Given the variation in ‘affordability’ between each individual country, both the countries themselves and European agencies must reject a ‘one size fits all’ approach to the development and implementation of clinical guidelines in favour of the development of ‘bespoke’ guidelines tailored to the needs, resource availability and priorities of each individual country. Such guidelines should balance health outcomes, affordability and cost in a manner that ensures that the health resources available to each LMIC are used to optimise the health of the entire patient population served by the bespoke guideline. It is time for agencies charged with supporting healthcare development throughout Europe to switch their focus from the rich countries of Western Europe (whose healthcare systems are already well developed) to the developing healthcare systems in Central, Eastern and Southern Europe. Through the provision of advice and support tailored to the individual needs of each country, such agencies have the opportunity to make a significant contribution to meeting the healthcare needs of the poorer members of the European ‘family’. Whilst perhaps unfamiliar when applied in the context of clinical guidelines, such an approach is neither new nor revolutionary. The World Health Organization essential drug initiative emphasises the need to prioritise cost-effective and safe medicines that address priority healthcare needs with due regard to public health relevance.

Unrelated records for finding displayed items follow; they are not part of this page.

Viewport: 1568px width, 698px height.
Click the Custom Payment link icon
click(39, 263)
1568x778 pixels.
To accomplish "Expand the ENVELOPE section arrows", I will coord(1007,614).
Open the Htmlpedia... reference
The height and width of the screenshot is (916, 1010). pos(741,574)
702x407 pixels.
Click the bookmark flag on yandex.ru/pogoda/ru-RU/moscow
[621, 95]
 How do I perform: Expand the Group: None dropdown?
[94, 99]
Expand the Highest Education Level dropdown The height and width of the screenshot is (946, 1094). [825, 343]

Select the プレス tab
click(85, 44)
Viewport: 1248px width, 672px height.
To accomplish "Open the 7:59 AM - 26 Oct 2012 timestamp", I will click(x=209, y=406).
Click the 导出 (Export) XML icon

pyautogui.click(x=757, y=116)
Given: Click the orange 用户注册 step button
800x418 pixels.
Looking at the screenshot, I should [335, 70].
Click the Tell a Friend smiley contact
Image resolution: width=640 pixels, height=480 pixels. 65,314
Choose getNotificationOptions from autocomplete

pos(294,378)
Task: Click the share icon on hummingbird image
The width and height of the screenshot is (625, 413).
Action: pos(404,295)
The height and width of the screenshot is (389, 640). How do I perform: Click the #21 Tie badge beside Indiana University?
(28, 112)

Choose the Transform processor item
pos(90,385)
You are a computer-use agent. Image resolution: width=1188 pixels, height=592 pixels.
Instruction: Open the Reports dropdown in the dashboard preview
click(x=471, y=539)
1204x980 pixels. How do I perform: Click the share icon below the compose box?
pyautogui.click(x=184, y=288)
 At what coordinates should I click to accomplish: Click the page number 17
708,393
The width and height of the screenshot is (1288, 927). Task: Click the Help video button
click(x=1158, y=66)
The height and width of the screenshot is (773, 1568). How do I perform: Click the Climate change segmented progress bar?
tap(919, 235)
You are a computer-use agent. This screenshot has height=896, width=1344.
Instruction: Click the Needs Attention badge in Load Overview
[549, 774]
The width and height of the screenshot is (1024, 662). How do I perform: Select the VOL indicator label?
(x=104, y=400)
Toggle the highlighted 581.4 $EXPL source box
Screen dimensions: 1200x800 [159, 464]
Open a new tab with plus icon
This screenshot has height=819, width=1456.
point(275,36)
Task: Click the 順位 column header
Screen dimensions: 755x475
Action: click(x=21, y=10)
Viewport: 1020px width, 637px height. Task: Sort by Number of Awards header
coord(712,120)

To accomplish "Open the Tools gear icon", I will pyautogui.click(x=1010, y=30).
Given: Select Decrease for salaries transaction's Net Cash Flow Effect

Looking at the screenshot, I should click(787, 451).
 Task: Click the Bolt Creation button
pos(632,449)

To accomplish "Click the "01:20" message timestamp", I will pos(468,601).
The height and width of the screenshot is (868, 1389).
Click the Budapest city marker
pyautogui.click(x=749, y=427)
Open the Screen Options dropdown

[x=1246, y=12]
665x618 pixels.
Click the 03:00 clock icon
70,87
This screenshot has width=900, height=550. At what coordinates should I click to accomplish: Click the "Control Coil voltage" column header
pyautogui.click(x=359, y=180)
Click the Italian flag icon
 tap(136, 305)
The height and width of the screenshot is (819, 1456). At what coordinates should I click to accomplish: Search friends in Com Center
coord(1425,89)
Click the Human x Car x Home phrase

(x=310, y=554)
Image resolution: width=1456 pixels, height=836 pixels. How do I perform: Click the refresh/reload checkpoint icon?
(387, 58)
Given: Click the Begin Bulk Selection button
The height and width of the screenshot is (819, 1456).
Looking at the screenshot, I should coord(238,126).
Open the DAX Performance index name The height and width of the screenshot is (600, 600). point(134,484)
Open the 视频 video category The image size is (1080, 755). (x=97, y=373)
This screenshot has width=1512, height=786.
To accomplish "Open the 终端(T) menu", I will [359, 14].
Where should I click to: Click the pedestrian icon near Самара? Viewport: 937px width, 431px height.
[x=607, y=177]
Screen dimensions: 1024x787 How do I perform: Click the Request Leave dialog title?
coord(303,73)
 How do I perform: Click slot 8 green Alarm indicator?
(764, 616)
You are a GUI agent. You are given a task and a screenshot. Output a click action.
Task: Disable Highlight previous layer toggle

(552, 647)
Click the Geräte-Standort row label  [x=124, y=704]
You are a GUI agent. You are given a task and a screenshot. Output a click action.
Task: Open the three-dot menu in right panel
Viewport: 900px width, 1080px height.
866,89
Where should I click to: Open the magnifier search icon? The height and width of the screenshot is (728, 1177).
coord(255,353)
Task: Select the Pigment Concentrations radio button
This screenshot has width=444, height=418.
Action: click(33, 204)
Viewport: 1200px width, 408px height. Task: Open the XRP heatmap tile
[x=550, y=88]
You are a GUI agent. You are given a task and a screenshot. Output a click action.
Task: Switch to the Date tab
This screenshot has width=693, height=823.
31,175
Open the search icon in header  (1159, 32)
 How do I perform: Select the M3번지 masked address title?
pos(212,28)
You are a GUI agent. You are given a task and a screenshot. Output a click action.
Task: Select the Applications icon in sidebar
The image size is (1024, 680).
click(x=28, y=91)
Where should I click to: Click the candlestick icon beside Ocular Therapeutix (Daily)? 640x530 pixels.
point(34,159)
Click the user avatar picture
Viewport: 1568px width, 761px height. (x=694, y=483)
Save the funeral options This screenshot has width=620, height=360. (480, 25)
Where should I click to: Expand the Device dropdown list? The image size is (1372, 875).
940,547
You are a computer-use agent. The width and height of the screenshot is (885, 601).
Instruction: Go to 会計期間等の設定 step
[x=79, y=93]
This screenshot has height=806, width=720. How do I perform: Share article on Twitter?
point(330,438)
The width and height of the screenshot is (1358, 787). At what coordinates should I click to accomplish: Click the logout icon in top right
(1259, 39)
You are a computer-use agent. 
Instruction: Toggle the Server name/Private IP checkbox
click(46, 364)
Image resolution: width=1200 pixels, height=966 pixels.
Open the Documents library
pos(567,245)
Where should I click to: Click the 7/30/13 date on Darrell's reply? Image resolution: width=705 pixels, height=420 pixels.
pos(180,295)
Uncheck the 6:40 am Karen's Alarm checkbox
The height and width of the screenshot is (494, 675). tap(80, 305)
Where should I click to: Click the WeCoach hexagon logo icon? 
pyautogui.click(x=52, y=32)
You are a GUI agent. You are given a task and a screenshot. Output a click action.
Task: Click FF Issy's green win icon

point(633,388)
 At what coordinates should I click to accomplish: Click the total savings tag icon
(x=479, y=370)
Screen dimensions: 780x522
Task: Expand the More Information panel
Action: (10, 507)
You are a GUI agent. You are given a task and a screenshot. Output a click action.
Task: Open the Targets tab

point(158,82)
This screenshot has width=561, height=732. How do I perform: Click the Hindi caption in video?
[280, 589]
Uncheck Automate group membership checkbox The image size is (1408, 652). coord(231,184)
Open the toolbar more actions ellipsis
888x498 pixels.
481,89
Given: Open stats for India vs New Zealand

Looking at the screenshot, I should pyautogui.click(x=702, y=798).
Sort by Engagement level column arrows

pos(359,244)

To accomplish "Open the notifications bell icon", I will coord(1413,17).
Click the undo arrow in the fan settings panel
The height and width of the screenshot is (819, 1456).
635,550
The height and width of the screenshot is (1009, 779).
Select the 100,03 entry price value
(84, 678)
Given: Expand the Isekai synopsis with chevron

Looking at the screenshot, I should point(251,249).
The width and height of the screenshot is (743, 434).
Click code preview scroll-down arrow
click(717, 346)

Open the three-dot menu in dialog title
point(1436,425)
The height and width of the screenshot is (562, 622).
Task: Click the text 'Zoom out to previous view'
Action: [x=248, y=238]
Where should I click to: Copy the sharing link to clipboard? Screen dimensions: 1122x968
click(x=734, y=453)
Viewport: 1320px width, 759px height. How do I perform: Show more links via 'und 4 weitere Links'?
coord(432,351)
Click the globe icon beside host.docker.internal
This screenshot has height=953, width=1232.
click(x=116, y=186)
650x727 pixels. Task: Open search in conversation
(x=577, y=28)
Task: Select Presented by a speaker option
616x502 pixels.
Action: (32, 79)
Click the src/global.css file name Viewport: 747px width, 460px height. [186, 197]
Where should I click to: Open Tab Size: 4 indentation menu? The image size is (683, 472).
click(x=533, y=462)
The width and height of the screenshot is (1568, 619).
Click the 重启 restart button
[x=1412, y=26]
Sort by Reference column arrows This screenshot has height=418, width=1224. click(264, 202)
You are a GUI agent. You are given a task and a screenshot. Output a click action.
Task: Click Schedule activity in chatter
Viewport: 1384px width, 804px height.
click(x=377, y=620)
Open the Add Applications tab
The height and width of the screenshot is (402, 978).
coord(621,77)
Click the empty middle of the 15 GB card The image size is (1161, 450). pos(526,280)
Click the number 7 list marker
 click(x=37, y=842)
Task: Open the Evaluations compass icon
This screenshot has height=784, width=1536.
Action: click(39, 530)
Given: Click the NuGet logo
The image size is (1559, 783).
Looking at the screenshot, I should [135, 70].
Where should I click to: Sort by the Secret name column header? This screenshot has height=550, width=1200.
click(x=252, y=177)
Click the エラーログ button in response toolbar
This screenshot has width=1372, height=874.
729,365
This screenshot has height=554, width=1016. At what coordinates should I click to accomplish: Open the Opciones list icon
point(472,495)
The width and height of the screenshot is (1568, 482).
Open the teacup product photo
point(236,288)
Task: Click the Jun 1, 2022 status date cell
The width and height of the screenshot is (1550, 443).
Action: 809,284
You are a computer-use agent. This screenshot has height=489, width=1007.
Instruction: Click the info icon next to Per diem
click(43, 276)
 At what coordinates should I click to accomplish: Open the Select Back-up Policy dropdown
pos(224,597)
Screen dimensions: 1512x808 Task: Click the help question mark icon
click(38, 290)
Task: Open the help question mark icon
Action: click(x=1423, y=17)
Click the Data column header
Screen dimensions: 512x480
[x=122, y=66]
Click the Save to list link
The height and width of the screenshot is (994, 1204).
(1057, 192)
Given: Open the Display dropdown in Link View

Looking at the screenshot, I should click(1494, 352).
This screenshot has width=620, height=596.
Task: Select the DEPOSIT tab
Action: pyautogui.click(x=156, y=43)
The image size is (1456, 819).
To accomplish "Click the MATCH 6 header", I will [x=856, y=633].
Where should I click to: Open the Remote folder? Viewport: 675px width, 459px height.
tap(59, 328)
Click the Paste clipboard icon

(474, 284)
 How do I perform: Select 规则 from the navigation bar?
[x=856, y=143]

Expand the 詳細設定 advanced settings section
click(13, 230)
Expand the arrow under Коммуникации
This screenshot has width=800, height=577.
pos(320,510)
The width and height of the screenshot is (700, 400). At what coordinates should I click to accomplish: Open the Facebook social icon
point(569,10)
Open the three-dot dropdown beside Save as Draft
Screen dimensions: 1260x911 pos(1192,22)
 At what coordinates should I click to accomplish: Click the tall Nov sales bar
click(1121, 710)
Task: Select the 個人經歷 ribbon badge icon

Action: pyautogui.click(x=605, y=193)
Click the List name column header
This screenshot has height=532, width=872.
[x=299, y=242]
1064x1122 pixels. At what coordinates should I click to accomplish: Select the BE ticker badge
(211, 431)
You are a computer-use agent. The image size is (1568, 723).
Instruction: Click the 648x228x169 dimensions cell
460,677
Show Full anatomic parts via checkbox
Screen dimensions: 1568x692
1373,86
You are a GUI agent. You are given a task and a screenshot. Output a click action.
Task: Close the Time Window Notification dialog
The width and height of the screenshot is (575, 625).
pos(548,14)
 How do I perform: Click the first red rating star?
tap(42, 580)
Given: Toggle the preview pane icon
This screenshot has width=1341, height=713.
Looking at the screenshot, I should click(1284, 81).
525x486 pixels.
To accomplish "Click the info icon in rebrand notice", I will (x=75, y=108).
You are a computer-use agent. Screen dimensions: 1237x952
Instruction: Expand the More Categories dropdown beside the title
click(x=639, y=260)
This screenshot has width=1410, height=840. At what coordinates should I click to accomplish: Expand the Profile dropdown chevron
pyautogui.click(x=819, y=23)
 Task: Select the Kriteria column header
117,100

If LMICs feel the need to ‘reach for the stars’ by adopting clinical guidelines developed in rich countries, they should do so in the full and certain knowledge that such an approach risks them ‘falling back to earth’. They risk placing unnecessary strains on their health services simply to emulate guidelines produced in richer countries. They need to consider very clearly the extent to which the ‘stars’ are worth such a sacrifice to the populations that they serve.